Dixie Forum speakers are distributors of knowledge and creativity, and last week, an award-winning, 87-year-old sculptor shared her story of the process behind her bronze works of art.
St. George artist L’Deane Trueblood spoke at Dixie State Universi ty on Feb. 24 about how a bronze sculpture is made and how much work actually goes into making one. Trueblood was chosen after art faculty suggested her in a list of potential presenters.
John Burns, Dixie Forum committee chair, is in charge of putting the forums together. Burns finds people to present by looking at different media outlets such as Ted Talks, university web pages and newspapers. He also gets feedback from faculty on who they think would be good. Burns said he doesn’t get much input on ideas for forums, but he is willing to hear from students because in the end the forums are for students.
Burns has been putting the forums together since fall semester 2013. He knows that there were at least three other coordinators before him, but he isn’t sure how long the forums have been running for.
“The forums are for the students and so it is important to find topics that would interest them,” Burns said.

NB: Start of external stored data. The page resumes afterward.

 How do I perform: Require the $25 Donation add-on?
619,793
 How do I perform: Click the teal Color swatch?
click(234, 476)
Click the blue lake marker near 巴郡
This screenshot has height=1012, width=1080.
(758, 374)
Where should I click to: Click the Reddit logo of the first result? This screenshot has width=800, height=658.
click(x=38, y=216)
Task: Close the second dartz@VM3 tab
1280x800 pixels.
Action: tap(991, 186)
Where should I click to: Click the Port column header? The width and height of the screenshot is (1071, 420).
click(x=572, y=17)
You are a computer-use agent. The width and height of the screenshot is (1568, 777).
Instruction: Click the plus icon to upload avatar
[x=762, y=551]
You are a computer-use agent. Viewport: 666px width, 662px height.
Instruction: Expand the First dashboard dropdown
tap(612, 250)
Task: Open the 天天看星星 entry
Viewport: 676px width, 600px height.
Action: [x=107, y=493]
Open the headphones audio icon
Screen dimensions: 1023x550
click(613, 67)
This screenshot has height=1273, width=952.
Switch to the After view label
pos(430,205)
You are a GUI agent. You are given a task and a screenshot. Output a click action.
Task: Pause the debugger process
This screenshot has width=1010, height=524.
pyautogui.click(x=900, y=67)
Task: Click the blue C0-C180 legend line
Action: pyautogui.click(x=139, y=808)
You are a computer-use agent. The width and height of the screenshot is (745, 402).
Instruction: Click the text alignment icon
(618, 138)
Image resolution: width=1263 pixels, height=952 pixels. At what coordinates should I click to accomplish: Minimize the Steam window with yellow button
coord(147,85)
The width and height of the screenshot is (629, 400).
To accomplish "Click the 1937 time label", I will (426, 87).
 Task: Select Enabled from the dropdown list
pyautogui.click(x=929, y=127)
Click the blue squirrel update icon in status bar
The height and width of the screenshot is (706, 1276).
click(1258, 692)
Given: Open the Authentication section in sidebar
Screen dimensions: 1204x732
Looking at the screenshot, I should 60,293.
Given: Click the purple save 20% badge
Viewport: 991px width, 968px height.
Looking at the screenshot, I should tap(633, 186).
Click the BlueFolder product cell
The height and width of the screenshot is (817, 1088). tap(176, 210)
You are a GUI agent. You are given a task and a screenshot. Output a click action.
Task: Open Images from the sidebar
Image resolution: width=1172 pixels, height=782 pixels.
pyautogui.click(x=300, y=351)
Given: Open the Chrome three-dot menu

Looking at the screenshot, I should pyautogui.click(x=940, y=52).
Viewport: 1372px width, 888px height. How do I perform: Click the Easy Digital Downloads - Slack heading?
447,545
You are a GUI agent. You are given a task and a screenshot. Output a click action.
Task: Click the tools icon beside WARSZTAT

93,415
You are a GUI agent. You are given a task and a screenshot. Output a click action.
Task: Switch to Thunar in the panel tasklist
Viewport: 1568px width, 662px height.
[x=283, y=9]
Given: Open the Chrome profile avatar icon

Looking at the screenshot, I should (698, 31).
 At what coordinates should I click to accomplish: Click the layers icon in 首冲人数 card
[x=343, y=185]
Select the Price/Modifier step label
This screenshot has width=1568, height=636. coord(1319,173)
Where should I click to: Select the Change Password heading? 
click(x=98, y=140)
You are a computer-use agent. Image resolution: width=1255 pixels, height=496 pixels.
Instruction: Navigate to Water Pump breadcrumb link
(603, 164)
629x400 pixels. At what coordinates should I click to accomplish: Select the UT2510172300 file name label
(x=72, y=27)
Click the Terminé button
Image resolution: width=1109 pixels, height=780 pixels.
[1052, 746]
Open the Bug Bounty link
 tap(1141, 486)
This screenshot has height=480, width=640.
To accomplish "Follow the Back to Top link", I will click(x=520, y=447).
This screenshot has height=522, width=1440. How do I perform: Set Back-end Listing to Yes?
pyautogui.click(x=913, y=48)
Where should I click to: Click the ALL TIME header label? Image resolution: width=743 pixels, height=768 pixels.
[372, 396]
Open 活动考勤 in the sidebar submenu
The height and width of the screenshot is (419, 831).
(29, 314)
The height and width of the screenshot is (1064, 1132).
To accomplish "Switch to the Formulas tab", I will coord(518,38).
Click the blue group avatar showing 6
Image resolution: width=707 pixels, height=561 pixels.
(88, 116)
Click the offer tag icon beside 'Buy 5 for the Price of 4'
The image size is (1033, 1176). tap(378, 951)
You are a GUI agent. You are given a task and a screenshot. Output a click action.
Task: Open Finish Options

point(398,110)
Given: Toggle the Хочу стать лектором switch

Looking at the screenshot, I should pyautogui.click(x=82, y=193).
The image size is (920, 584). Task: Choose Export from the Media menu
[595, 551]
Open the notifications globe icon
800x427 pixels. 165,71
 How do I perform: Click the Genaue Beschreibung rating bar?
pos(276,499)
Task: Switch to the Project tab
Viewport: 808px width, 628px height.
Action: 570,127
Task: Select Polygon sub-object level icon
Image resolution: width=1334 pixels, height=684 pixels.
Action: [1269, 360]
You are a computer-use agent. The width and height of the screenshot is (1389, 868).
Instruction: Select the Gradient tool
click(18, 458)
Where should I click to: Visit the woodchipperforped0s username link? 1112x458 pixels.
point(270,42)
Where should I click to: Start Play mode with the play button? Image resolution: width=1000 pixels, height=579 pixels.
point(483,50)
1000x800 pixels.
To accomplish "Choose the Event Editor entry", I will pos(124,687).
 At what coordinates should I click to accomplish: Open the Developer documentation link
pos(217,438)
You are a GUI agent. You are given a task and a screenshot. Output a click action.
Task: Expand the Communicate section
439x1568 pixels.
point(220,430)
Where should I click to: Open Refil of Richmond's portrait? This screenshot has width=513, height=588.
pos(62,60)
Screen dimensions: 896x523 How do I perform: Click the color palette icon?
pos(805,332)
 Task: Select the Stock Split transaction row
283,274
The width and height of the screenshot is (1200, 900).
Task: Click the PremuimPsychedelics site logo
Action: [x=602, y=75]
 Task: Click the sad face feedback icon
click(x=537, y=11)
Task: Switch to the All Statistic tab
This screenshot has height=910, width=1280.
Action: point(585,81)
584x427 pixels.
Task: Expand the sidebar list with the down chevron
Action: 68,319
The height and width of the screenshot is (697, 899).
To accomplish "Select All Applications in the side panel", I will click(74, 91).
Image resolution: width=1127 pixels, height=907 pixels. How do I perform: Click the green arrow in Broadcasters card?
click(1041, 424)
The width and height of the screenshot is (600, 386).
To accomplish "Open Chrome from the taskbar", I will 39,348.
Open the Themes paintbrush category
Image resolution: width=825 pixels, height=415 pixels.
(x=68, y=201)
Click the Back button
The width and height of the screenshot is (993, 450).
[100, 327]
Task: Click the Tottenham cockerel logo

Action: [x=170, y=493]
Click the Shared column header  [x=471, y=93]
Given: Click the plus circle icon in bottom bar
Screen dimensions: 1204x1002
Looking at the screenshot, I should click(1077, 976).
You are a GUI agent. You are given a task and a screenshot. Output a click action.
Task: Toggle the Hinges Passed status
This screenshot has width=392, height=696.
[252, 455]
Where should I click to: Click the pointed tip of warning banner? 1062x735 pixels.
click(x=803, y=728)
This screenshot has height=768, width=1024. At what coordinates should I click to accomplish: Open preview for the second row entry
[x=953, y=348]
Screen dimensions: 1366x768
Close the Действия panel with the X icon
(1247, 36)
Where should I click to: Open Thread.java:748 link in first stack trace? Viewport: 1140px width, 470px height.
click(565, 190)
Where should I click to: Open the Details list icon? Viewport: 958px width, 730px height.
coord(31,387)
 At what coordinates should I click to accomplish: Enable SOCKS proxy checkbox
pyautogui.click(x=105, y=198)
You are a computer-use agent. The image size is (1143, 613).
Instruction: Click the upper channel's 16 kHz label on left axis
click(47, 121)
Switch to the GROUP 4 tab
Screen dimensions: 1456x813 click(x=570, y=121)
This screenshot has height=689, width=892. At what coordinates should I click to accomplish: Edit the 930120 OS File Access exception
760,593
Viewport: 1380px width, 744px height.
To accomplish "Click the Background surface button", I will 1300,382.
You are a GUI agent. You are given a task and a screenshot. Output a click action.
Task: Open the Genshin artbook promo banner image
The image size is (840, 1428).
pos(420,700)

The only subject that isn’t covered by the forums is business because the business department does its own forums. Burns aims to hold a forum for every other department at DSU, but the art department usually has the most related speakers because there are so many different topics that can be covered.
Trueblood, a Purchase Prize award winner in 1988, is known by many DSU art professors, and that is how she was chosen. She has two sculptures on campus: one in the Val A. Browning Learning Resource Center and another in the Dolores Eccles Fine Arts Center.
Trueblood has 26 bronze sculptures in St. George, but one of her more famous pieces is her statue of Vicki Van Meter, which is on display at the St. George Municipal Airport. Out of the many sculptures that Trueblood has created, her favorite piece is in Tonaquint Cemetery. It is of two soldiers called “The Price of Freedom.”
“The piece shows the love our military personnel had for each other,” Trueblood said.
Trueblood is very passionate about the process of how a bronze sculpture is made, and she said that most people don’t know what goes into it. From a silicon mold on a clay statue to pouring bronze into hardened shells made from the mold, the depth of artistry dives further than the piece itself.
“When the pieces need to be welded back together, it is very difficult,” Trueblood said. “They have to get each piece welded smoothly together, so you can’t see that there is a difference in pieces.”
A chemical process called patina, where the bronze is sprayed with chemicals and heated repeatedly, is used to get the desired bronze color.
“The beautiful thing about bronze sculptures is that they are eternal,” Trueblood said. “They will last you forever.”